Brano riportato:

▬▬▬▬▬▬

Quest’anno tutte le confessioni cristiane la celebreranno insieme

Tra gli appuntamenti ecumenici che l’anno giubilare interseca, forse il più significativo nasce dal fatto che quest’anno la Pasqua, il “cuore che genera” la Speranza cristiana, viene celebrata, per coincidenze astronomiche, da tutte le Confessioni cristiane nella medesima domenica, il prossimo 20 aprile (l’ultima volta era accaduto nel 2014, e prima nel 2001). Questo fatto, in sé positivo, rivela tuttavia una situazione paradossale che dal 1583 - l’anno successivo alla riforma del calendario voluta da Gregorio XIII - segna la cristianità, rendendoci uniti dalla Risurrezione, ma divisi sulla data della sua celebrazione. Ogni anno, infatti, nella cristianità si celebrano (almeno) “due Pasque”: una festeggiata dalla Chiesa cattolica, dalla stragrande maggioranza delle Chiese e Denominazioni nate dalla Riforma seguendo il calendario gregoriano, e un’altra celebrata dalle Chiese ortodosse e dalle Antiche Chiese orientali (Assiri, Copti, ecc.) calcolata allo stesso modo, ma seguendo il calendario giuliano.

Per prendere maggior coscienza dello scandalo e dei problemi che questo comporta in termini liturgico-teologici e, soprattutto in alcune parti del mondo, anche pastorali, l’Ufficio per l’ecumenismo ha proposto un ciclo d’incontri nello scorso mese di febbraio, l’11 a Montebelluna, e il 18 a Fontane, ospiti della Chiesa battista “Agape”. I presenti sono stati introdotti al tema dal direttore dell’Ufficio, don Luca Pertile, con un intervento sull’importanza e l’attualità della questione e, successivamente, da una puntuale e dinamica ricostruzione storico-teologica di come lo sforzo di trovare una data comune per la celebrazione della Pasqua abbia caratterizzato la Chiesa fin quasi dal suo nascere, offerta da don Davide Fiocco, patrologo della diocesi di Belluno-Feltre, docente e segretario dell’Issr Giovanni Paolo I e dell’Istituto Teologico interdiocesano Toniolo. Sono state così ripercorse le dispute dalla Chiesa dei primi secoli fino a comprendere come la riforma liturgica del Vaticano II - per parte cattolica - abbia recuperato le più significative tradizioni antiche nell’attuale assetto celebrativo del Triduo pasquale.

Risulta tuttavia di difficile comprensione per noi cristiani post-moderni e secolarizzati, che abbiamo una concezione del tempo diversa dagli antichi, comprendere il senso di ricercare un modo comune per calcolare la data della Pasqua e quindi celebrarla insieme. Alla fine, non si tratta solo di una data, sicuramente importante, ma comunque sempre un poco convenzionale? Perché la data della celebrazione della Pasqua non è una questione di calendario e nemmeno solo una questione pastorale particolarmente rilevante.

La data della Pasqua ha, potremmo dire, un “valore simbolico” e quindi identitario fortissimo, quasi “sacramentale”, riassunto da papa Ratzinger con la famosa espressione, “la fede cristiana sta, o cade, con la verità della testimonianza secondo cui Cristo è risorto dai morti”.

▬▬▬▬▬▬

Materiale fornito:
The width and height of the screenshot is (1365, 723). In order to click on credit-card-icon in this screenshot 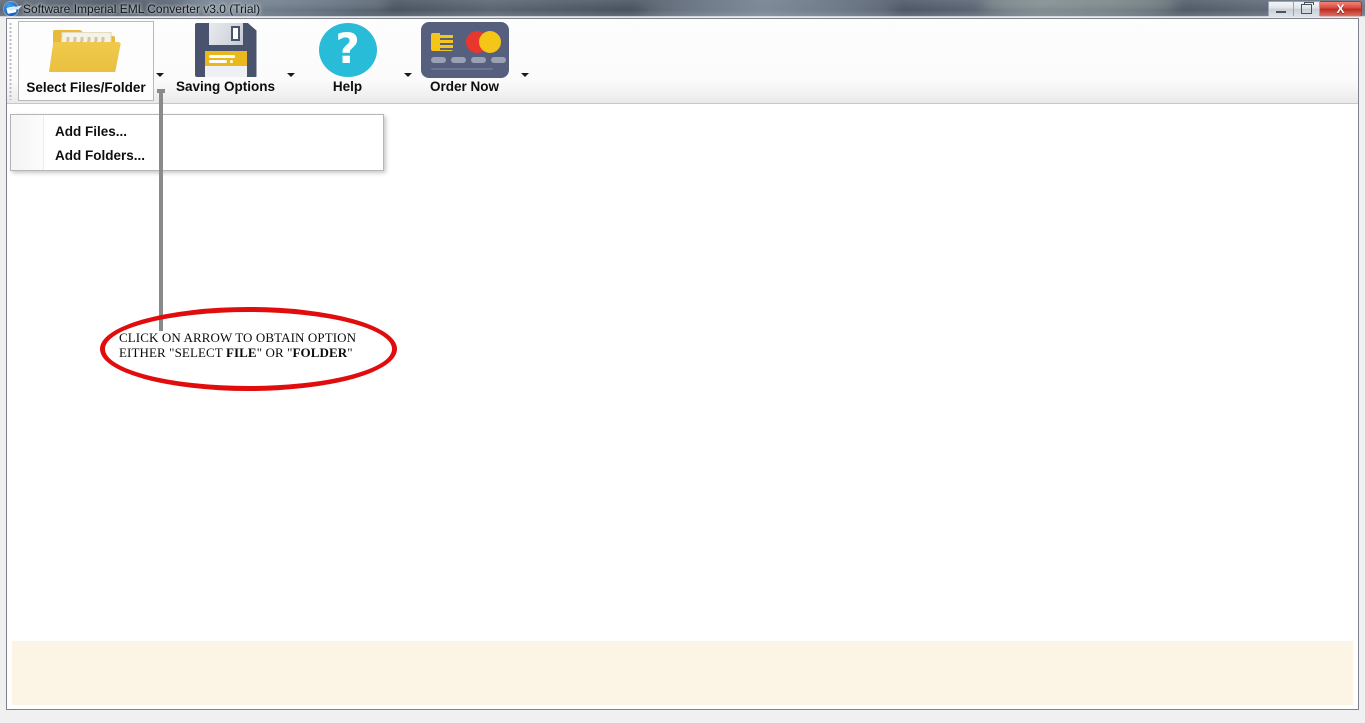, I will do `click(464, 50)`.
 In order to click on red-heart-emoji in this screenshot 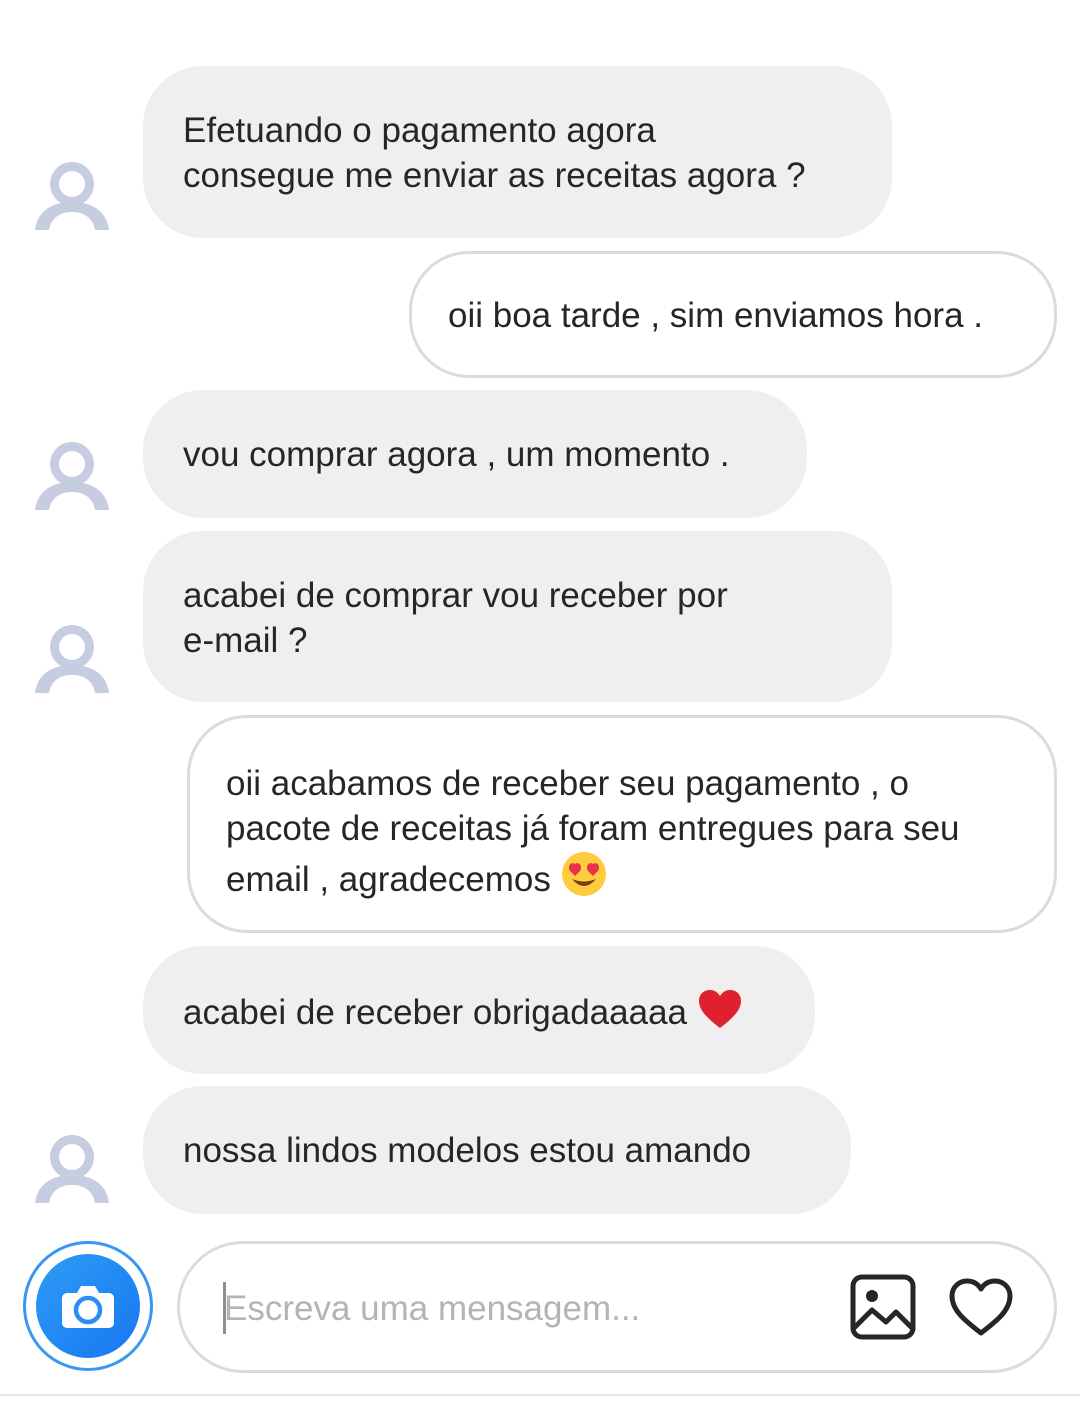, I will do `click(720, 1009)`.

▬▬▬▬▬▬

Cosa fare: Continua il brano riportato sulla data comune della Pasqua per tutte le confessioni cristiane, riprendendo subito dopo la citazione di papa Ratzinger.

Risposta al compito:
Inoltre, il modo con il quale tale data viene calcolata non è indifferente. Rimanda anzitutto alle radici ebraiche della nostra fede, e interpellando anche il moto degli astri, richiama il valore cosmico della Redenzione, e ricorda la normatività che possiede il pronunciamento niceno, che già considerava questi e altri elementi. Si tratta di aspetti certamente difficili da comprendere nella loro importanza per un cristiano contemporaneo, ma che, se trascurati con troppa facilità, impoveriscono la nostra fede. Non si tratta pertanto solo di una data, ma del memoriale annuale - come lo è la celebrazione domenicale per la settimana - nel quale ci viene comunicata la Grazia che ci ha salvato.

La situazione attuale è per molta parte conseguenza di una sorta d’indifferenza o di estraniazione che ha allontanato - al di là dei singoli capitoli oggetto di controversia - Oriente e Occidente. Questo poteva essere comprensibile (non giustificabile) sia perché ogni Chiesa era convinta che l’altra fosse sempre “in errore”, quando non aveva il suo stesso modo di vivere la fede, sia perché ci si trovava in un mondo non globalizzato, dove i flussi di informazione e migratori - che comunque ci sono sempre stati e sono stati alla base di tante dispute - erano molto più lenti. Pertanto non veniva facilmente messo in questione il “monocolore religioso” che caratterizzava territori come il nostro o anche interi Stati. Per cui, il problema di “più Pasque in un anno” semplicemente non si poneva.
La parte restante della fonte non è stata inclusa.